In Chapter 1, we use data on multiple consumption goods to identify infrequent, but persistent breaks to consumption growth dynamics. Over a sixty-year sample, we find four breaks, all of which are associated with major macroeconomic and financial market events such as oil price shocks, the Great Moderation, the end of the tech stock market bubble, and the Covid pandemic. The impact of the breaks on consumption growth is highly uncertain and heterogeneous across consumption goods. We explore the asset pricing implications of our novel empirical evidence in the context of a Lucas tree model in which investors use information on multiple consumption goods to learn about model parameters. We find that break risk in consumption growth, combined with investor learning, helps resolve a number of asset pricing puzzles such as high risk premium and volatility of market returns, as well as cross-sectional anomalies such as momentum.

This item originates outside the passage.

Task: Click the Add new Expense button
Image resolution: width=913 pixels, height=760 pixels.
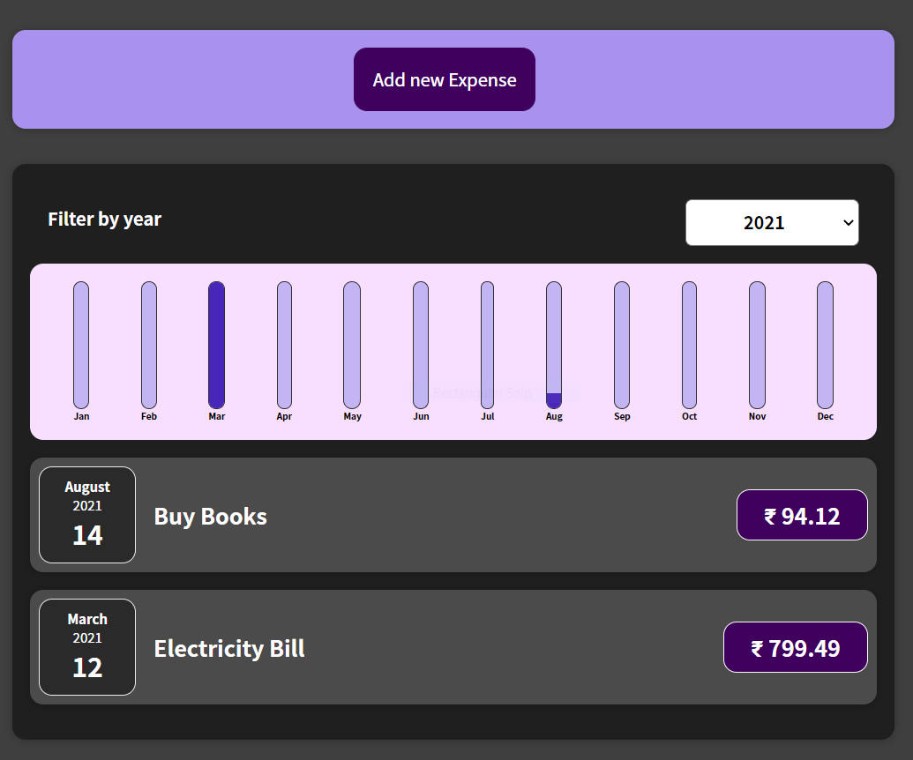Action: pos(445,79)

Chapter 2 is joint work with Allan Timmermann and Yinchu Zhu. Forecasting skills are often identified by comparing predictive accuracy across large numbers of forecasts. This generates a multiple hypothesis testing problem that can trigger many false positives. We develop a new bootstrap test approach for identifying superior predictive accuracy that applies to multi-dimensional panel settings with arbitrarily many forecasts, outcome variables, horizons, and time periods. Our approach controls the family-wise error rate while retaining the ability to identify truly skilled forecasters. An empirical analysis of the IMF's World Economic Outlook forecasts across 185 countries, five variables and several forecast horizons shows how our approach can be used to identify variables and countries for which the IMF's forecasts improve significantly at shorter horizons as well as cases where they fail to improve.

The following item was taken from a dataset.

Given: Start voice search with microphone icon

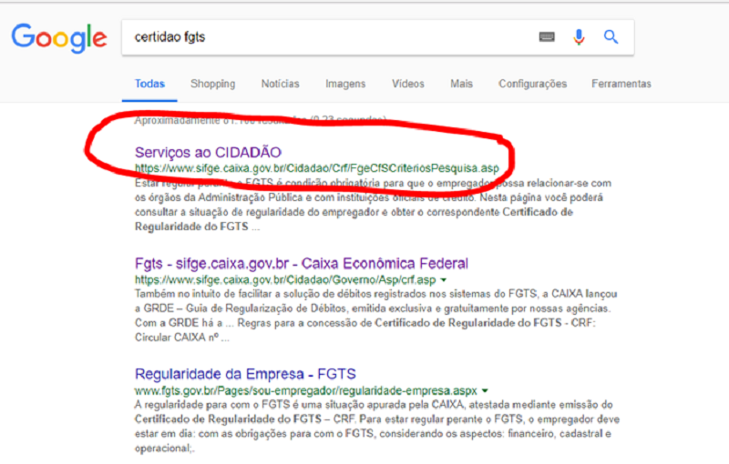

Chapter 3 is also joint work with Allan Timmermann and Yinchu Zhu. We develop new methods for pairwise comparisons of predictive accuracy with cross-sectional data. Using a common factor setup, we establish conditions on cross-sectional dependencies in forecast errors which allow us to test the null of equal predictive accuracy on a single cross-section of forecasts. We consider both unconditional tests of equal predictive accuracy as well as tests that condition on the realization of common factors and show how to decompose forecast errors into exposures to common factors and idiosyncratic components. An empirical application compares the predictive accuracy of financial analysts’ short-term earnings forecasts across six brokerage firms.